EXERCISE GOAL = Begin at the line that holds "Switch to the Inspect...verview tab" and copy each line exactly until the data below ends, including that last line but no pictures.

TASK DATA =
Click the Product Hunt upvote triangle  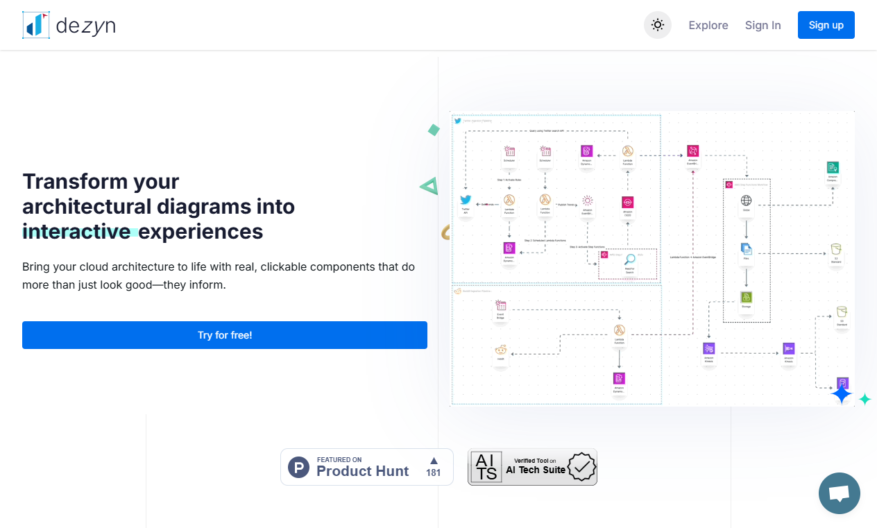(433, 461)

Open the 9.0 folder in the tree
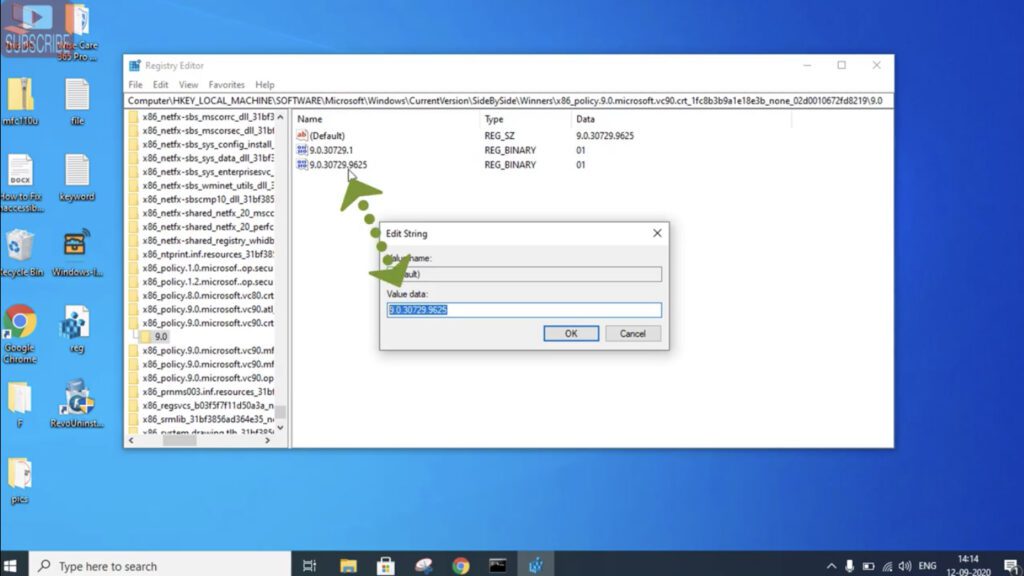pos(160,337)
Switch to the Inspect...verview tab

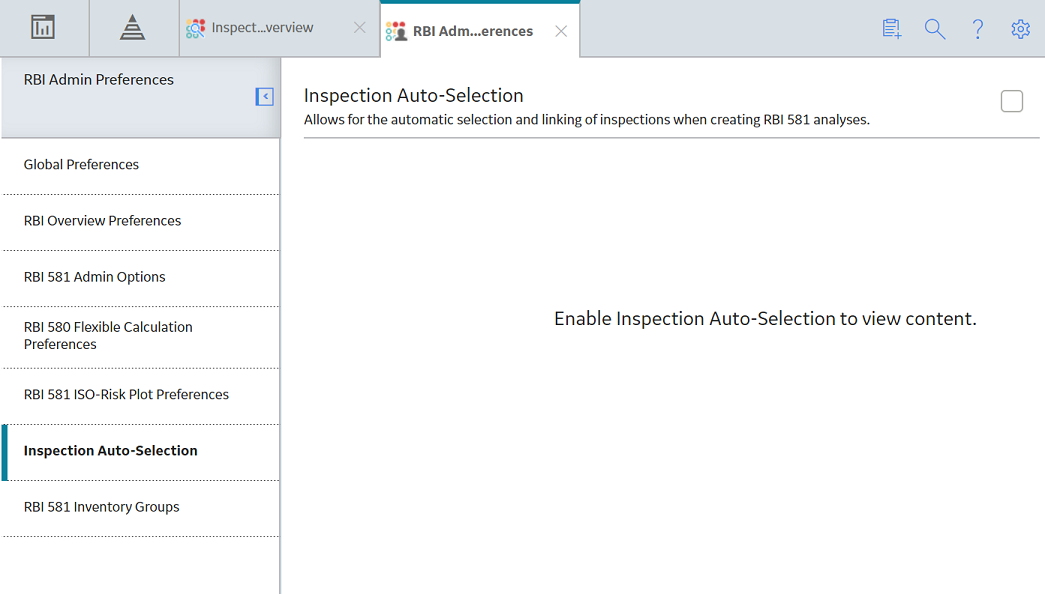(x=263, y=27)
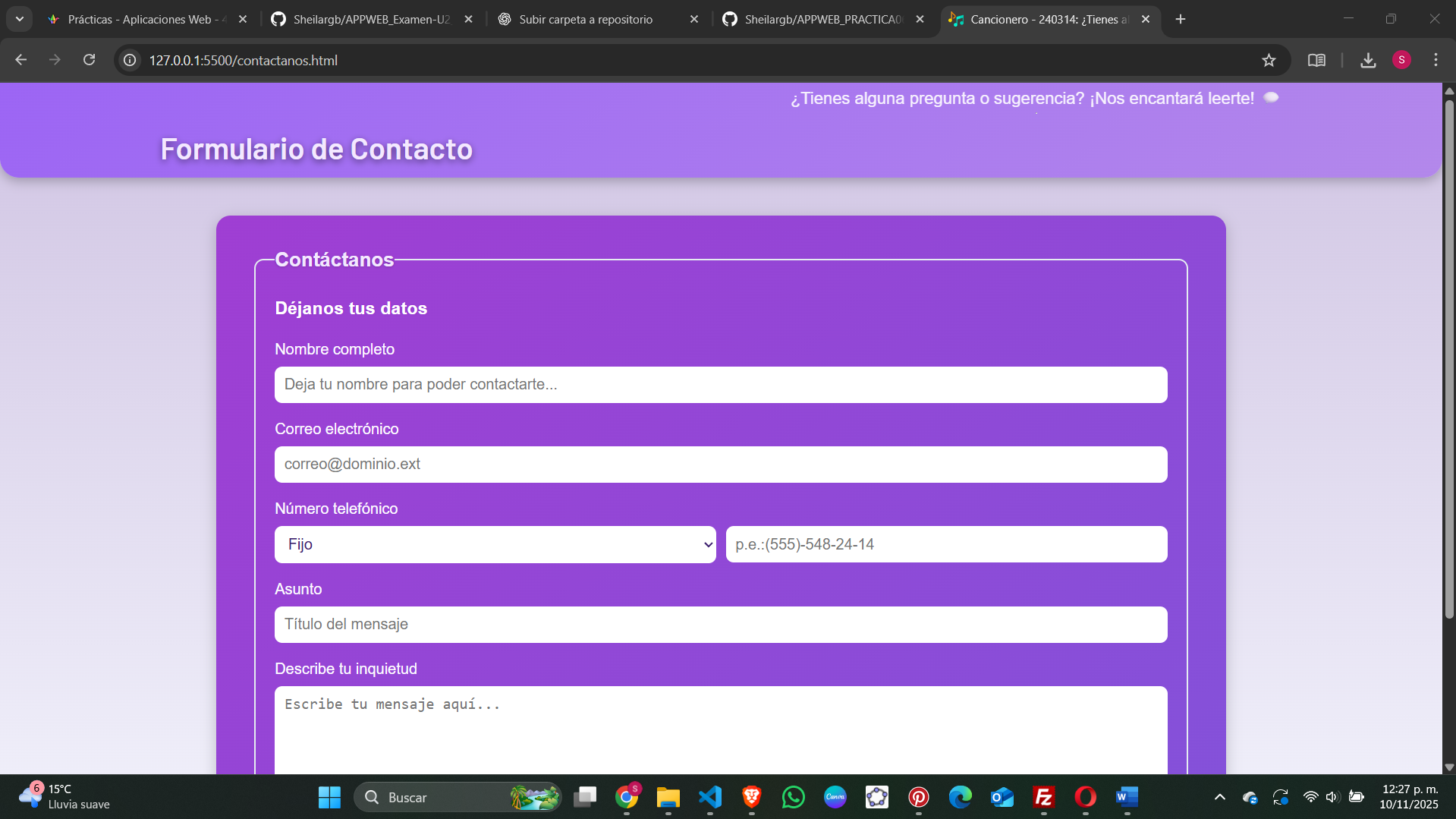1456x819 pixels.
Task: Click the browser reload page icon
Action: coord(89,60)
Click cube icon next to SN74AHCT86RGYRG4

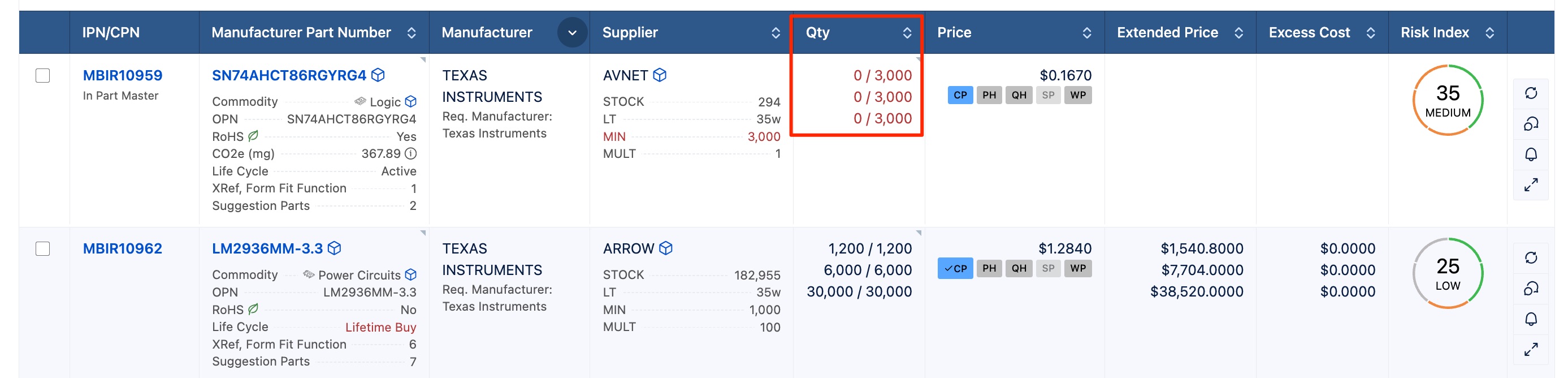click(x=378, y=75)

WRITTEN SOLUTION =
Switch to the Inspect...verview tab

(x=263, y=27)
1456x819 pixels.
Task: Click the browser reload page icon
Action: coord(89,60)
Click cube icon next to SN74AHCT86RGYRG4

click(x=378, y=75)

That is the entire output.